• **Stored data entries**:
********************

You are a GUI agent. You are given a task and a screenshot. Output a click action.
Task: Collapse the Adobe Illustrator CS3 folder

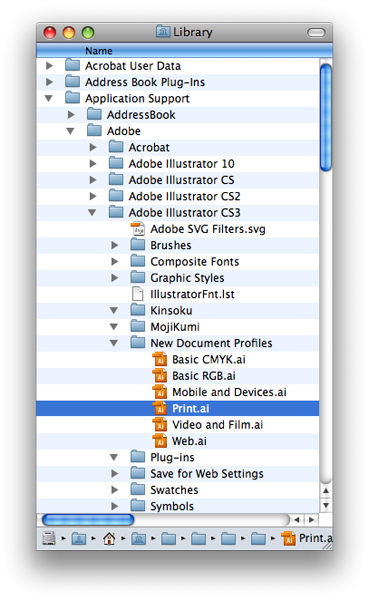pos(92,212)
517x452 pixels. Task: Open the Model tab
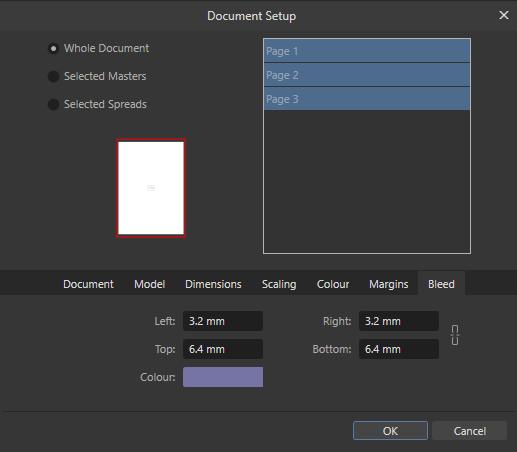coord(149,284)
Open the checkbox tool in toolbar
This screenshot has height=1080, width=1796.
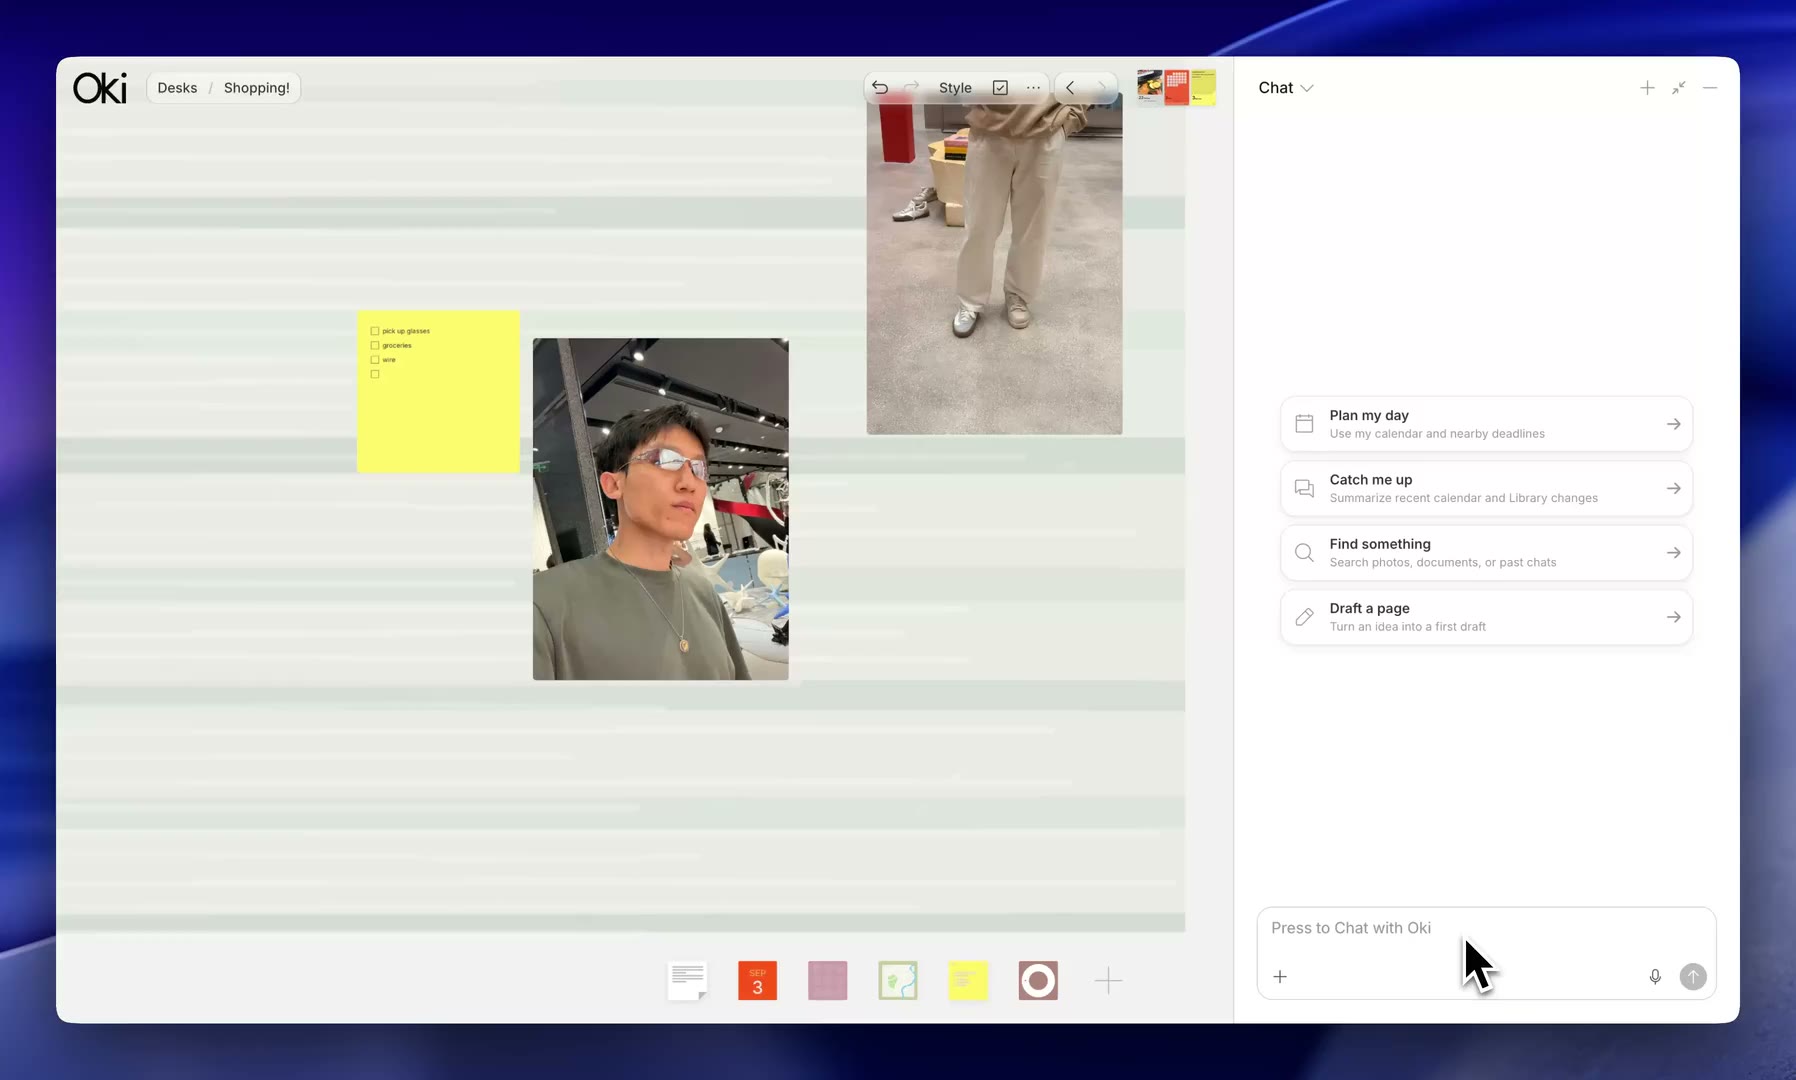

********************

• **Work item**: Return all lines in the data that include the word "screenshot".

• **Exercise output**:
You are a GUI agent. You are given a task and a screenshot. Output a click action.
This screenshot has height=1080, width=1796.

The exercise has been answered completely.